1: How would you describe your meadow, e.g. stand alone, part of a smallholding, part of a farm, managed lawn?
We have three meadows making up about 5 acres of our 25 acres farm. One meadow is well established hay meadow, fairly diverse – the other two were fairly species poor pasture when we arrived in 2012 and have only been cut for hay for two and three years respectively, though last year were beginning to diversify with eyebright, yellow rattle, red clover and common bird’s-foot trefoil. We did plough up half of one of these for arable last autumn, as we have had such success with wintering finches on our other 1.5 acre arable field (which was overgrazed improved pasture in 2012). We planted about 20 well spaced apple trees in the main hay meadow when we arrived, so this will become an orchard (they’re still too spindly to call it that!) whilst maintaining the hay cut over the whole area.
2: How would you best describe your management of the meadow, and what are your priorities for the meadow e.g. commercial farm, hobby farmer/smallholder, purely managing the meadow on its own for its wildflowers/biodiversity?

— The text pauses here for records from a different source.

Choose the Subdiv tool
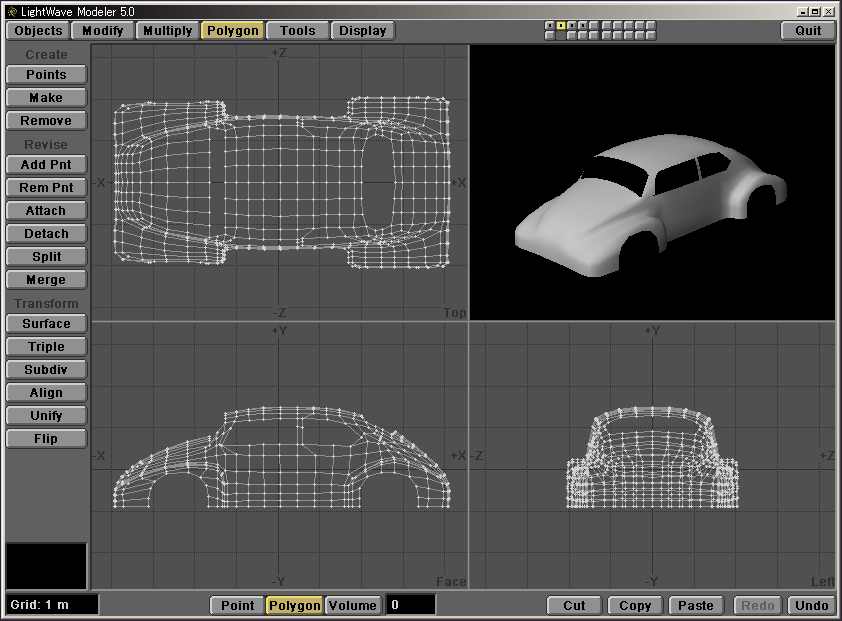This screenshot has width=842, height=621. coord(46,370)
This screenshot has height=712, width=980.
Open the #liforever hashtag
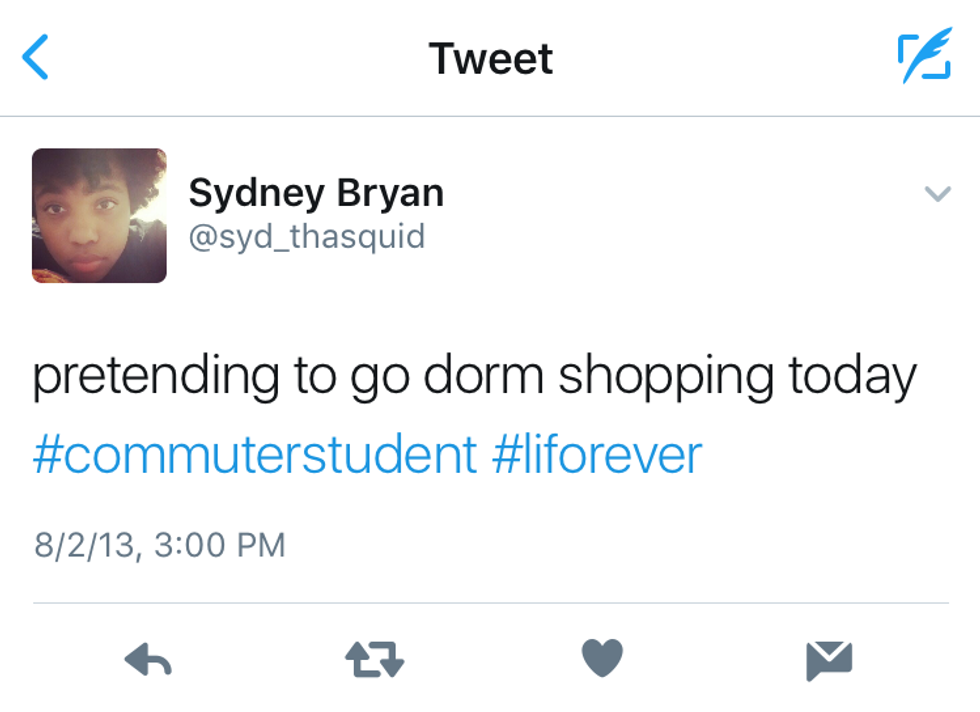click(x=597, y=455)
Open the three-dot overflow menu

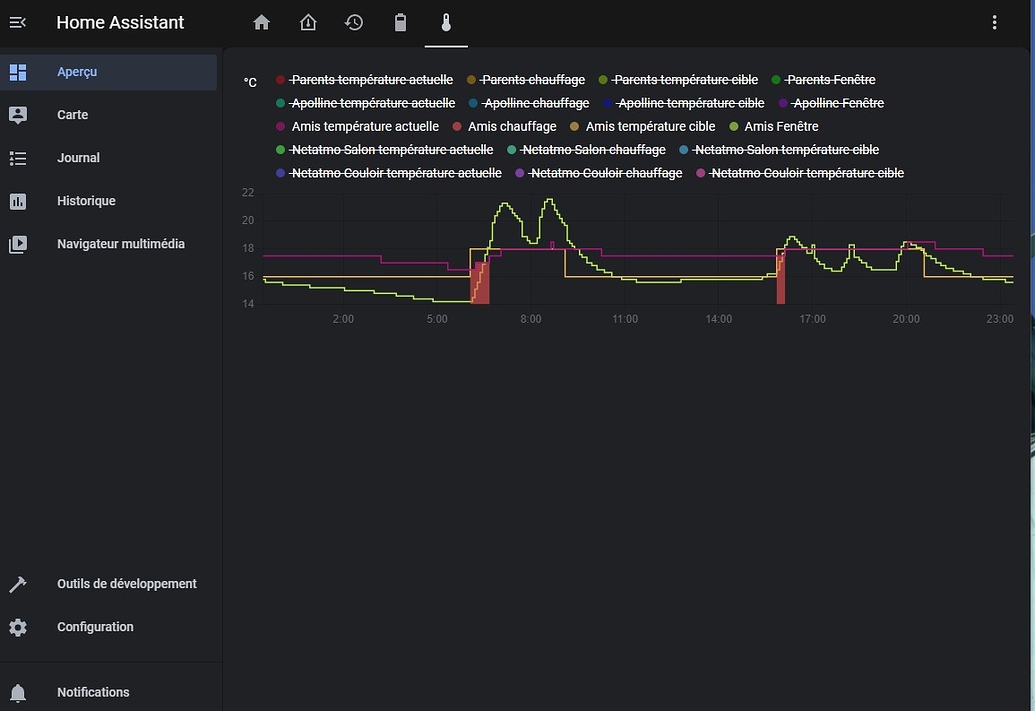[993, 22]
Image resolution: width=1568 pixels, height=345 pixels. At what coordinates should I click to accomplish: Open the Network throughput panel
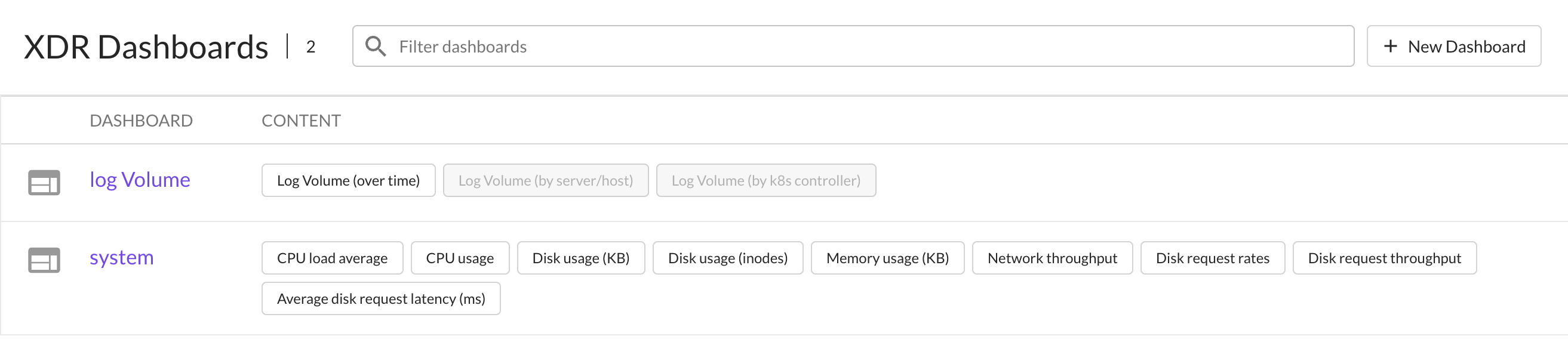(1052, 258)
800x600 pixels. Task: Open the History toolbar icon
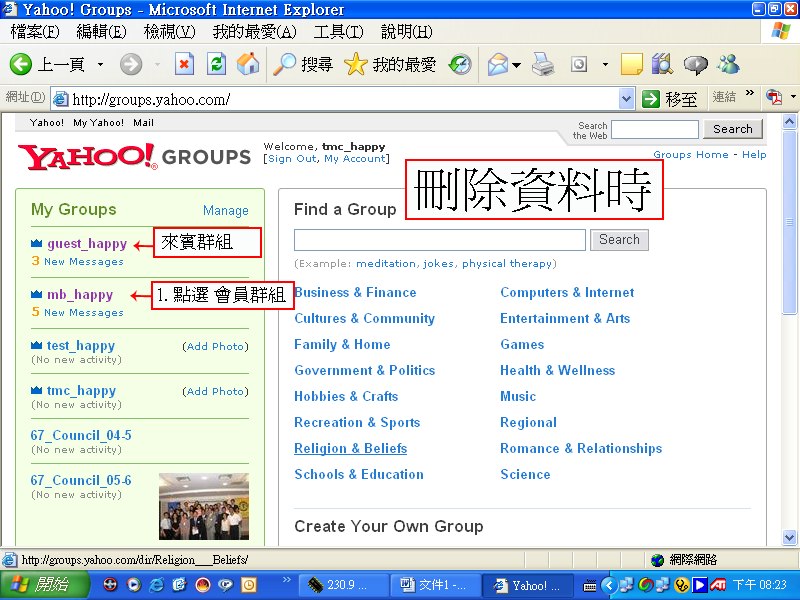pos(460,65)
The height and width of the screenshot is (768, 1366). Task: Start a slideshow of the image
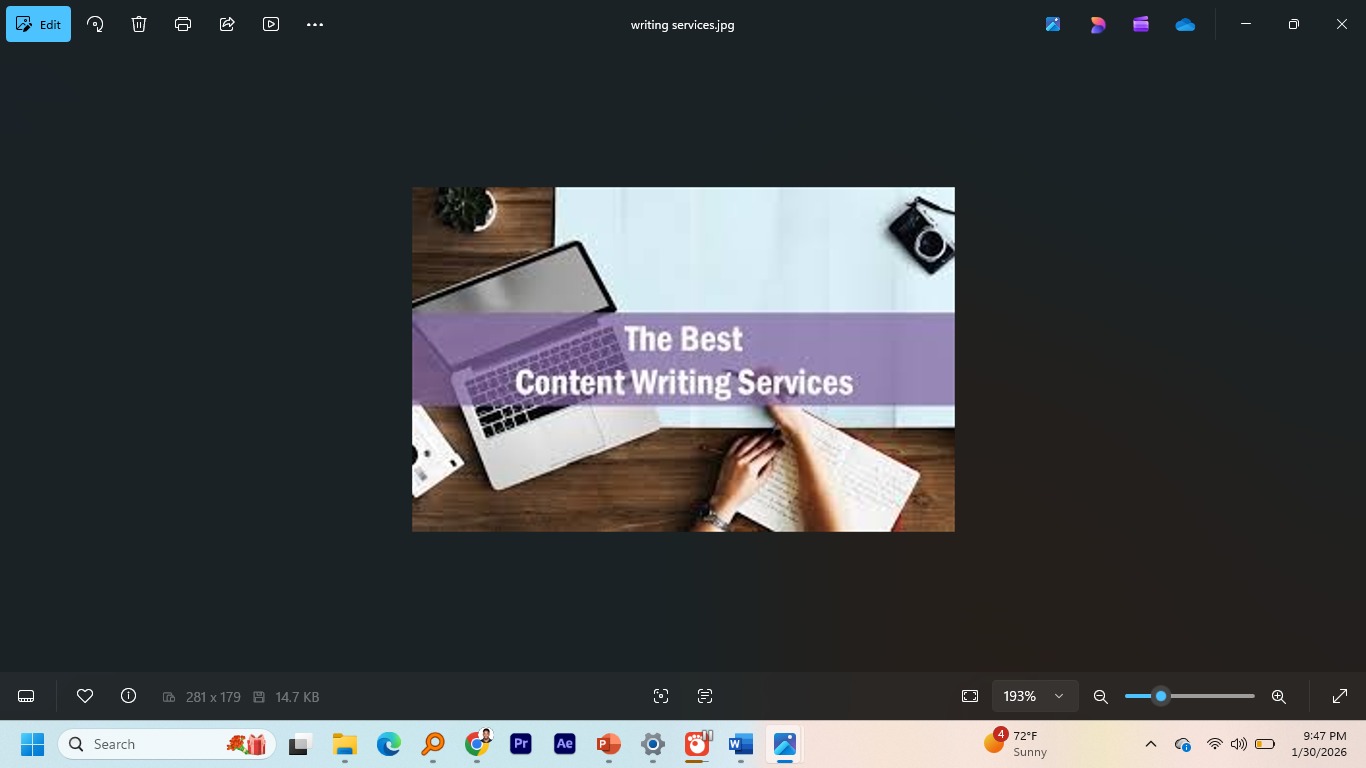[271, 24]
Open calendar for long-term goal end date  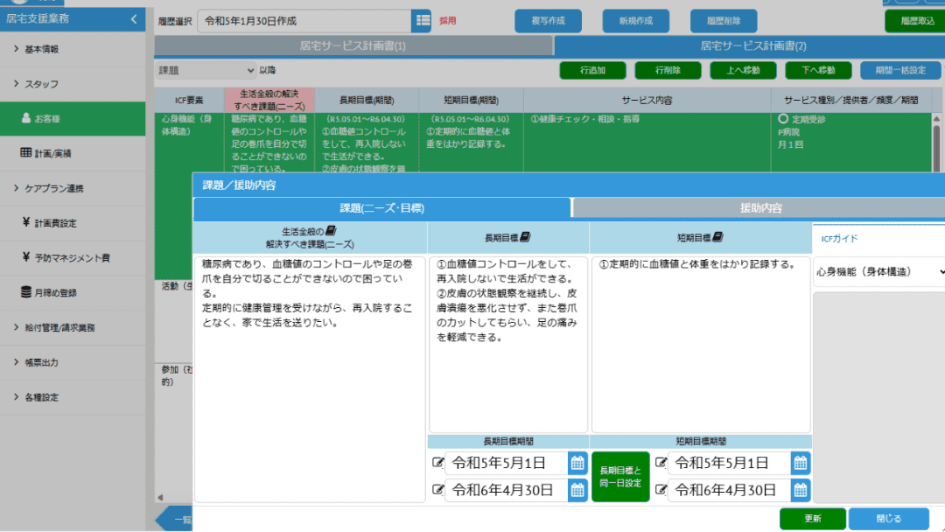pos(577,490)
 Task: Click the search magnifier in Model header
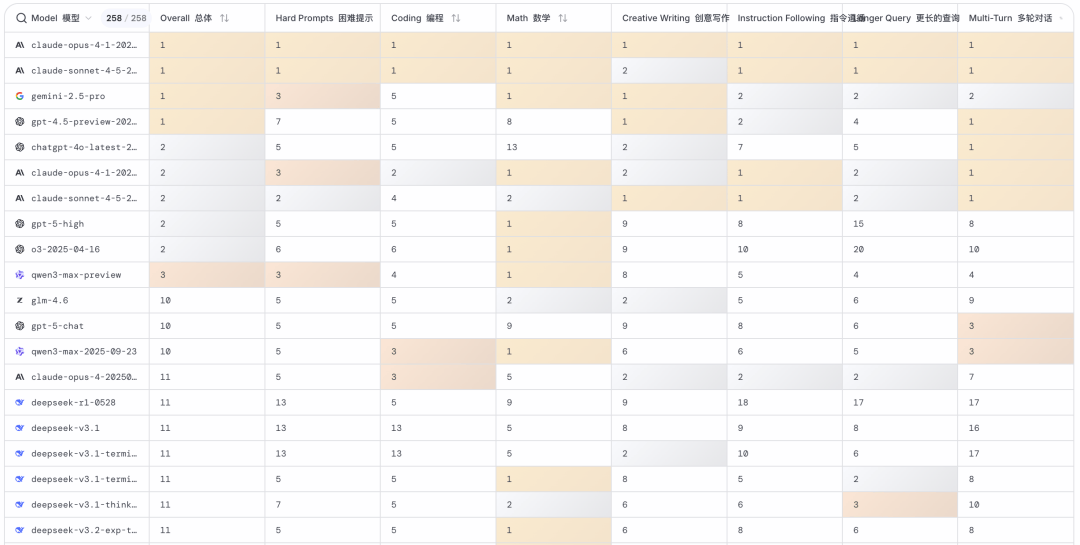pos(21,18)
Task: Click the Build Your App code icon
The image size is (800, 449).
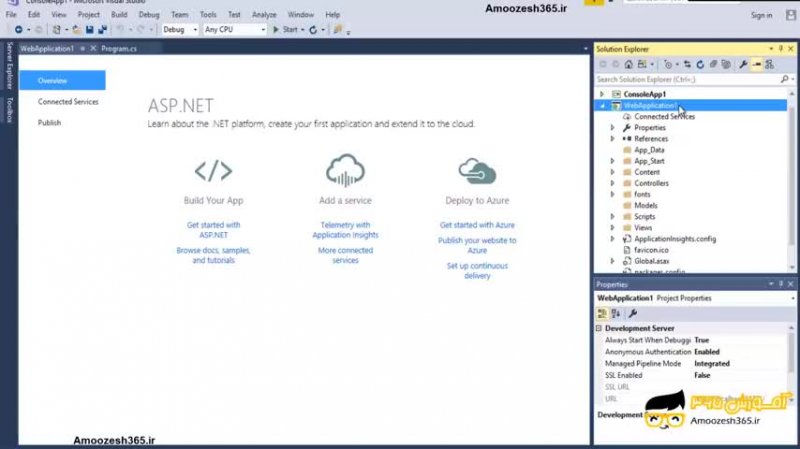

We manage the farm as a farm and try to get as much agricultural production out of it as we can – but with the limiting factor being the farm habitats. So we increase/decrease stock numbers primarily based on how the habitat is developing and how much we’re struggling for pasture etc. We do buy in some concentrate feed but this is now when we have pigs and weaning bought-in calves and if we start to combine arable crops then we maybe can avoid this too. We have a small flock of sheep and buy in between three and six calves each year to sell at around two year old. We also have recently bought five goats to help bring some scrubby land back to grazed marshy grassland. We use the hay/silage/haylage to feed all these through the winter.
I see no contradiction between farm production and biodiversity – except the strange modern situation that unsustainably cheap food means the sustainable level of food production doesn’t generate profit.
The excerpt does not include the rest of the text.